§ What you will do
Somewhere below, one line contains "The width and height of the screenshot is (415, 325)." and a later line contains "Click the top". Output those two lines and everything between them exactly, and nothing else.

§ Records for this exercise
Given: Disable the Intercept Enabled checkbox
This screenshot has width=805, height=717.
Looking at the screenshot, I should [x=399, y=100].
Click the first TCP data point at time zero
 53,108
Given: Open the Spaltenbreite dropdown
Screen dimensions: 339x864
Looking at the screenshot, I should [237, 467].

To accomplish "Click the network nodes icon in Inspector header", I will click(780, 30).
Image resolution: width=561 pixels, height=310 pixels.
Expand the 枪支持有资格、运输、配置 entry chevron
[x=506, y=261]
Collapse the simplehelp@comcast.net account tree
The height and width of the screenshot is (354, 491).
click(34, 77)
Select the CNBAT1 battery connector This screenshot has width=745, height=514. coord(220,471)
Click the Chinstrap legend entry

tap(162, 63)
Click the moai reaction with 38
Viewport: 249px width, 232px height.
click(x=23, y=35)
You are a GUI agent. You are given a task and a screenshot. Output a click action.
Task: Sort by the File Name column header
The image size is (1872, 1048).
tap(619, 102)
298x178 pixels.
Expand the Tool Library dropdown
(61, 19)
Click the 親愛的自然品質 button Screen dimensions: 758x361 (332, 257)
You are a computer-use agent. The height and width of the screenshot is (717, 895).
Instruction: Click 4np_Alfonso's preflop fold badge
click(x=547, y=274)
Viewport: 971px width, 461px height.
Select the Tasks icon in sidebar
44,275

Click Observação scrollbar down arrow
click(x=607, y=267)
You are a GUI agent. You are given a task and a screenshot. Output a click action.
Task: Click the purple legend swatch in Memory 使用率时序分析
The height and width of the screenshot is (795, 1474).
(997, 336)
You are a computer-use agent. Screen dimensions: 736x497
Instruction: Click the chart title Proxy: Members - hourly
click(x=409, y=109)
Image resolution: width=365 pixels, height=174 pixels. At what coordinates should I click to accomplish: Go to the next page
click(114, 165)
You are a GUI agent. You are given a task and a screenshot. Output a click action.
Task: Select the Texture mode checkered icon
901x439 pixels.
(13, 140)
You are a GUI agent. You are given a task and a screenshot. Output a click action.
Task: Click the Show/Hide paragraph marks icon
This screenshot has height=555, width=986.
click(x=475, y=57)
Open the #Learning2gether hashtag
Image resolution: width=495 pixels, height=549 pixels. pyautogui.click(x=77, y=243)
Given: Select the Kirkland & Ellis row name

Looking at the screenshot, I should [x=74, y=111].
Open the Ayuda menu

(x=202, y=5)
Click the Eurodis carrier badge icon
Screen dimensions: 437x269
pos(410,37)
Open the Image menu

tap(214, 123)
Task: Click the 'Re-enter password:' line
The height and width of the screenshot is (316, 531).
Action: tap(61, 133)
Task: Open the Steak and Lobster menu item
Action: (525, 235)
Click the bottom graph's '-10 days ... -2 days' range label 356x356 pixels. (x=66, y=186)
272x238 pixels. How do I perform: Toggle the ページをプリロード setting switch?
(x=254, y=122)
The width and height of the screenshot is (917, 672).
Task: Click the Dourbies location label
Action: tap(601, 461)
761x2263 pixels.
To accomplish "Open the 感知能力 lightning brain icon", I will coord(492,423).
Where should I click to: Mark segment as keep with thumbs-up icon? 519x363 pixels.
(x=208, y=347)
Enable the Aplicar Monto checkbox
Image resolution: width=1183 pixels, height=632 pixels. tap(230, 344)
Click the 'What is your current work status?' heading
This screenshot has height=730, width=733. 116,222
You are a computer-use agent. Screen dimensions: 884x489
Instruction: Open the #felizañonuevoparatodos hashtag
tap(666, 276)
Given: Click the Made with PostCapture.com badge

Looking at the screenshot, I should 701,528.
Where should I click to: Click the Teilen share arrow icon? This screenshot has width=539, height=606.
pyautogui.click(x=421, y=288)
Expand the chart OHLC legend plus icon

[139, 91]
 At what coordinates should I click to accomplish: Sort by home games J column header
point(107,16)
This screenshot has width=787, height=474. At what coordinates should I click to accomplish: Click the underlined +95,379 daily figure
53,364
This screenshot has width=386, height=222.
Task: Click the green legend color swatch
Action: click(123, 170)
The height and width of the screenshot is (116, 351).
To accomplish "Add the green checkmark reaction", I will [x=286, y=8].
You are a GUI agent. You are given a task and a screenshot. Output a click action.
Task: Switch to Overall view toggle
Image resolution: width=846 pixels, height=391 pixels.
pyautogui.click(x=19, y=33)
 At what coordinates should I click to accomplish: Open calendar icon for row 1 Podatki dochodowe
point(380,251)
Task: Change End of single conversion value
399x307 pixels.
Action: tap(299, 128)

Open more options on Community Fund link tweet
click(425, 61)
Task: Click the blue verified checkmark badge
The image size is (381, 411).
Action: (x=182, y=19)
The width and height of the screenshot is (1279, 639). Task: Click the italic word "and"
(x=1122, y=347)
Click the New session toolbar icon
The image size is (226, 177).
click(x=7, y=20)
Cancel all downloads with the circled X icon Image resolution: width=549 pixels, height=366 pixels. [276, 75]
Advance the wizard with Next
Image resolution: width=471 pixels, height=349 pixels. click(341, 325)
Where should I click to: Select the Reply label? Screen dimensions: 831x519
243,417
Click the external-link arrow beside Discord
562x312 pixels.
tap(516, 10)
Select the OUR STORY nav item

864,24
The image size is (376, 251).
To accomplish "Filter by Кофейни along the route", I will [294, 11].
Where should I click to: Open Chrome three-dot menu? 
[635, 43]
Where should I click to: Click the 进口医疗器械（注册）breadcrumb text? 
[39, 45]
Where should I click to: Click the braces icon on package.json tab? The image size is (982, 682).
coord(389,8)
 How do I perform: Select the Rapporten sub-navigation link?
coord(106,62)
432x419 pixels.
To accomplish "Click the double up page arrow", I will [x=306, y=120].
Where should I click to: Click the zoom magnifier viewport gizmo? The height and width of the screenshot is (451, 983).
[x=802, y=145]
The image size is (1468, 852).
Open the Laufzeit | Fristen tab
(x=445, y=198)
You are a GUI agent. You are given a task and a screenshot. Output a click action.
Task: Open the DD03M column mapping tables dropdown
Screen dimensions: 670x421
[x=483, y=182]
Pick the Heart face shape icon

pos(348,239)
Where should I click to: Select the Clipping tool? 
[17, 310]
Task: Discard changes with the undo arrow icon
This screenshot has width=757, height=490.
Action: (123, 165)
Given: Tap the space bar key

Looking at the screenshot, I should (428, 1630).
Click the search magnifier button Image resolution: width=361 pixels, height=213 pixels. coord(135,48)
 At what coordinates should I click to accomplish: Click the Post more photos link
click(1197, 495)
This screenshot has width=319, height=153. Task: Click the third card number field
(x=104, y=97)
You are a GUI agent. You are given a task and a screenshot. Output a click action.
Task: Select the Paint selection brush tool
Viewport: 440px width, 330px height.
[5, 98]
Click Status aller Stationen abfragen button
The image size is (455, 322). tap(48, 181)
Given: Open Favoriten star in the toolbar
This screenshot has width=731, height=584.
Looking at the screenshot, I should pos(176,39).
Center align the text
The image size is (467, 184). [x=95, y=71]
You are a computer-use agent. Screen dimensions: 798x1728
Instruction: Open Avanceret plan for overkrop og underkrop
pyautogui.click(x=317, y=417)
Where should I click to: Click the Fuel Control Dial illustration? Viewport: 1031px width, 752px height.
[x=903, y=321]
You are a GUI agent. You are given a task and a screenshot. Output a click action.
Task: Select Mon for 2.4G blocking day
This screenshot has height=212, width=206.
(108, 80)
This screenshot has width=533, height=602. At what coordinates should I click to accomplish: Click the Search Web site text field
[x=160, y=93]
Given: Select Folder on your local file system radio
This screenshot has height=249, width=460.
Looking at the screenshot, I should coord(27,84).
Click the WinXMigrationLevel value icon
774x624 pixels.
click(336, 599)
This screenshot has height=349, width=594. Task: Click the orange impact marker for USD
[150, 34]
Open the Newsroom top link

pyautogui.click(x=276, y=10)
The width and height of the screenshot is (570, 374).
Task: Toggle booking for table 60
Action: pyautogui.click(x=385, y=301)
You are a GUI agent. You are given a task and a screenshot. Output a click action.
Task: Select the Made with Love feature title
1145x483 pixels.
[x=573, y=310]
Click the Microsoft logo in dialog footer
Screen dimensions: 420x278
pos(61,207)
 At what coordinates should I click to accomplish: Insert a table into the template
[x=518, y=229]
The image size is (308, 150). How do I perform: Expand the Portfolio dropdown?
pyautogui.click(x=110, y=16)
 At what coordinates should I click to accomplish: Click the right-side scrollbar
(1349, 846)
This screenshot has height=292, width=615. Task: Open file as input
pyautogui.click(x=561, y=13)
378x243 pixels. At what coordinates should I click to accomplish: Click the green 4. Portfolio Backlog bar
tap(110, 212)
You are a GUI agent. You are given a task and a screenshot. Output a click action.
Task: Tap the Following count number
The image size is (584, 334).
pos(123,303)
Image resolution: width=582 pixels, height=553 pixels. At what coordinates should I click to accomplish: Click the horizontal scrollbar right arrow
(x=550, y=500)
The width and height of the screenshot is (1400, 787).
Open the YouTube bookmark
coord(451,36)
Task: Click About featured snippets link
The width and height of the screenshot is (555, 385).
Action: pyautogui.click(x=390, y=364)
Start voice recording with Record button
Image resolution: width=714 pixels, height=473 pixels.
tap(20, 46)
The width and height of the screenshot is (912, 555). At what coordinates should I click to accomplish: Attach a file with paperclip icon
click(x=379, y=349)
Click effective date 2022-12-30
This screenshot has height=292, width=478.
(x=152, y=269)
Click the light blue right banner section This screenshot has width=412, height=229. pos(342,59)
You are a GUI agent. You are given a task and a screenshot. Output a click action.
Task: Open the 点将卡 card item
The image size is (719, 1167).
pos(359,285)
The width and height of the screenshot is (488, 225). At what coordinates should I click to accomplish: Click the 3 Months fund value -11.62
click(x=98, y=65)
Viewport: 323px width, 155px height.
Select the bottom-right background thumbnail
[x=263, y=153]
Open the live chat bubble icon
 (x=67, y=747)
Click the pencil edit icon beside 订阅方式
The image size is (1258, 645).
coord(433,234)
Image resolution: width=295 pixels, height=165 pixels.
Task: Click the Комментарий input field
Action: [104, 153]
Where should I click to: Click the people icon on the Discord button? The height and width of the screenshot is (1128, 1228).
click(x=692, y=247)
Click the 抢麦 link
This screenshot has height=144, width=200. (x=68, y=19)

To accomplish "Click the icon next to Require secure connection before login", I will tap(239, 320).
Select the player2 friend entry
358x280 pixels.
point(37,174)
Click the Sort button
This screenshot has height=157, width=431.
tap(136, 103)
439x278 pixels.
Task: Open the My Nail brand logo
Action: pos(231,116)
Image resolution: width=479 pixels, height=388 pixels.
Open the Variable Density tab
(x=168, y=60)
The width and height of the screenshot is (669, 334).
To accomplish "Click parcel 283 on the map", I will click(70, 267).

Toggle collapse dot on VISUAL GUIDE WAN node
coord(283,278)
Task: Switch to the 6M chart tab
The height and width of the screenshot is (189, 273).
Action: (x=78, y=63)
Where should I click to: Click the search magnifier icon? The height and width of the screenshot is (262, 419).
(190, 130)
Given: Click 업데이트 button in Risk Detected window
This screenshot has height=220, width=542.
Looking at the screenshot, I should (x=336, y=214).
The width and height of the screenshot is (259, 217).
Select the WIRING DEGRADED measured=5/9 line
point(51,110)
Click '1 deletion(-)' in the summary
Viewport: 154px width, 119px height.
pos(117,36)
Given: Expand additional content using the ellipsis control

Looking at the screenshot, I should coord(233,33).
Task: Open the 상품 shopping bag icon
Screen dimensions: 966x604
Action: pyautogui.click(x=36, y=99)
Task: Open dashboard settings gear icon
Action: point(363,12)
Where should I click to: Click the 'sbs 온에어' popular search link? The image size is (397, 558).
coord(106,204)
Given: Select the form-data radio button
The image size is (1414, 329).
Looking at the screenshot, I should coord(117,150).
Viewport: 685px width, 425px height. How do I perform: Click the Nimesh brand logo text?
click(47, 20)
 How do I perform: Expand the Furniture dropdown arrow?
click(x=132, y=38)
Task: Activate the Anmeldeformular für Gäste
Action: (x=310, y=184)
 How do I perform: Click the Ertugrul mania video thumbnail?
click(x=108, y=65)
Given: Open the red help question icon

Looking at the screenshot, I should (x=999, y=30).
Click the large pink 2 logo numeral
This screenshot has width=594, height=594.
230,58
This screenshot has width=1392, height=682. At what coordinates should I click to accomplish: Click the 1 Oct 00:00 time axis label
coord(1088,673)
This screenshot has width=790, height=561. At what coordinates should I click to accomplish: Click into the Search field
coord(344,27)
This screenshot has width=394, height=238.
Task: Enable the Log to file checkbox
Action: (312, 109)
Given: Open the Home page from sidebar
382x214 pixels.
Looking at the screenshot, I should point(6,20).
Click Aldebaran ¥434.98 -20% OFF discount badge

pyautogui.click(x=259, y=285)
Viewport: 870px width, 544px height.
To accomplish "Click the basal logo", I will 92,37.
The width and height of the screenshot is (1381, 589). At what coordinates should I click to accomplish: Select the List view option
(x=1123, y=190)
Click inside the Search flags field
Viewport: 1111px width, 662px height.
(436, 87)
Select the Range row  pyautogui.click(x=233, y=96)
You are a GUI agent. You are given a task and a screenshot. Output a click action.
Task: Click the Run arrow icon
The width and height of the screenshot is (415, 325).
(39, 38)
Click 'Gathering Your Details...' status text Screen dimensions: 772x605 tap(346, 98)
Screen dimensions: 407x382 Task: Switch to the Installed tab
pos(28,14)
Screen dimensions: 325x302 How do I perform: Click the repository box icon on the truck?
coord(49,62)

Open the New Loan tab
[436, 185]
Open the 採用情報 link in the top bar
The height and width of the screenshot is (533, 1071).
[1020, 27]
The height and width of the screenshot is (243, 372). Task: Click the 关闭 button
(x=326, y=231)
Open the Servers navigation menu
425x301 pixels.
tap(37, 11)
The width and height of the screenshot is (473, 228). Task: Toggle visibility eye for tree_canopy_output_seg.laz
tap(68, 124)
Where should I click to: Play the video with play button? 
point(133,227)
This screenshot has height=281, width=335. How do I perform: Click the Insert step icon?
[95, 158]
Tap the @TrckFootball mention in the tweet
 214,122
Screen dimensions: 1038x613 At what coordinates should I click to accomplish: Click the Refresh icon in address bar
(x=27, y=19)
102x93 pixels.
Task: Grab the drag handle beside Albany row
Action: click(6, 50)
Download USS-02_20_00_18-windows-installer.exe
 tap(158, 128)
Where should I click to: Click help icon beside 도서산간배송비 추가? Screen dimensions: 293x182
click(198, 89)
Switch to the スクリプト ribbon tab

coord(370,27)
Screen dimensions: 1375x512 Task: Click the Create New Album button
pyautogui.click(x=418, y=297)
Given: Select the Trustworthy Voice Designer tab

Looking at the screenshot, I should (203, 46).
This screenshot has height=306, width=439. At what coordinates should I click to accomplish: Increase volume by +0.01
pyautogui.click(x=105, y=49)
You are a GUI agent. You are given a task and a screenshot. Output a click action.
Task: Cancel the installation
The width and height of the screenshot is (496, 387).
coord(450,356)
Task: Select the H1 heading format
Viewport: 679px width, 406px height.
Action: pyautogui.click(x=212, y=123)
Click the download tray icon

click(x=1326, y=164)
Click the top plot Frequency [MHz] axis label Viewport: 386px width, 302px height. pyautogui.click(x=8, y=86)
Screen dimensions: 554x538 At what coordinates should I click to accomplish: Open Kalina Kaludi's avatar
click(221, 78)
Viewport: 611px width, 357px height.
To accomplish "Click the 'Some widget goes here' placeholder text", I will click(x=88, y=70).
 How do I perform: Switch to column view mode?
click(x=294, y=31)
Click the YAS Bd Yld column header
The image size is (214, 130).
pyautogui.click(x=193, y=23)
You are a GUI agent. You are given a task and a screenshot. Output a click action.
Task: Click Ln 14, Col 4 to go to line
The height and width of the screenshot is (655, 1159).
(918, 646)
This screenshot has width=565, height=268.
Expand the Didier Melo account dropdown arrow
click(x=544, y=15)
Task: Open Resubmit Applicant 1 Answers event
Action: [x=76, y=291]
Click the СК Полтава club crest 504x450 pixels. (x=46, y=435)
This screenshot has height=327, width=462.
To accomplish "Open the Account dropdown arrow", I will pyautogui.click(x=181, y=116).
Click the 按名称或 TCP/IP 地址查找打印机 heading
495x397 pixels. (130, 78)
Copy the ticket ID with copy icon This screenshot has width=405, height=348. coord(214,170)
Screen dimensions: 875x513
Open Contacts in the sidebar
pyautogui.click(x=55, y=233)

§ Task solution
The width and height of the screenshot is (415, 325).
(39, 38)
Click 'Gathering Your Details...' status text Screen dimensions: 772x605 tap(346, 98)
Screen dimensions: 407x382 Task: Switch to the Installed tab
pos(28,14)
Screen dimensions: 325x302 How do I perform: Click the repository box icon on the truck?
coord(49,62)

Open the New Loan tab
[436, 185]
Open the 採用情報 link in the top bar
The height and width of the screenshot is (533, 1071).
[1020, 27]
The height and width of the screenshot is (243, 372). Task: Click the 关闭 button
(x=326, y=231)
Open the Servers navigation menu
425x301 pixels.
tap(37, 11)
The width and height of the screenshot is (473, 228). Task: Toggle visibility eye for tree_canopy_output_seg.laz
tap(68, 124)
Where should I click to: Play the video with play button? 
point(133,227)
This screenshot has height=281, width=335. How do I perform: Click the Insert step icon?
[95, 158]
Tap the @TrckFootball mention in the tweet
 214,122
Screen dimensions: 1038x613 At what coordinates should I click to accomplish: Click the Refresh icon in address bar
(x=27, y=19)
102x93 pixels.
Task: Grab the drag handle beside Albany row
Action: click(6, 50)
Download USS-02_20_00_18-windows-installer.exe
 tap(158, 128)
Where should I click to: Click help icon beside 도서산간배송비 추가? Screen dimensions: 293x182
click(198, 89)
Switch to the スクリプト ribbon tab

coord(370,27)
Screen dimensions: 1375x512 Task: Click the Create New Album button
pyautogui.click(x=418, y=297)
Given: Select the Trustworthy Voice Designer tab

Looking at the screenshot, I should (203, 46).
This screenshot has height=306, width=439. At what coordinates should I click to accomplish: Increase volume by +0.01
pyautogui.click(x=105, y=49)
You are a GUI agent. You are given a task and a screenshot. Output a click action.
Task: Cancel the installation
The width and height of the screenshot is (496, 387).
coord(450,356)
Task: Select the H1 heading format
Viewport: 679px width, 406px height.
Action: pyautogui.click(x=212, y=123)
Click the download tray icon

click(x=1326, y=164)
Click the top plot Frequency [MHz] axis label Viewport: 386px width, 302px height. pyautogui.click(x=8, y=86)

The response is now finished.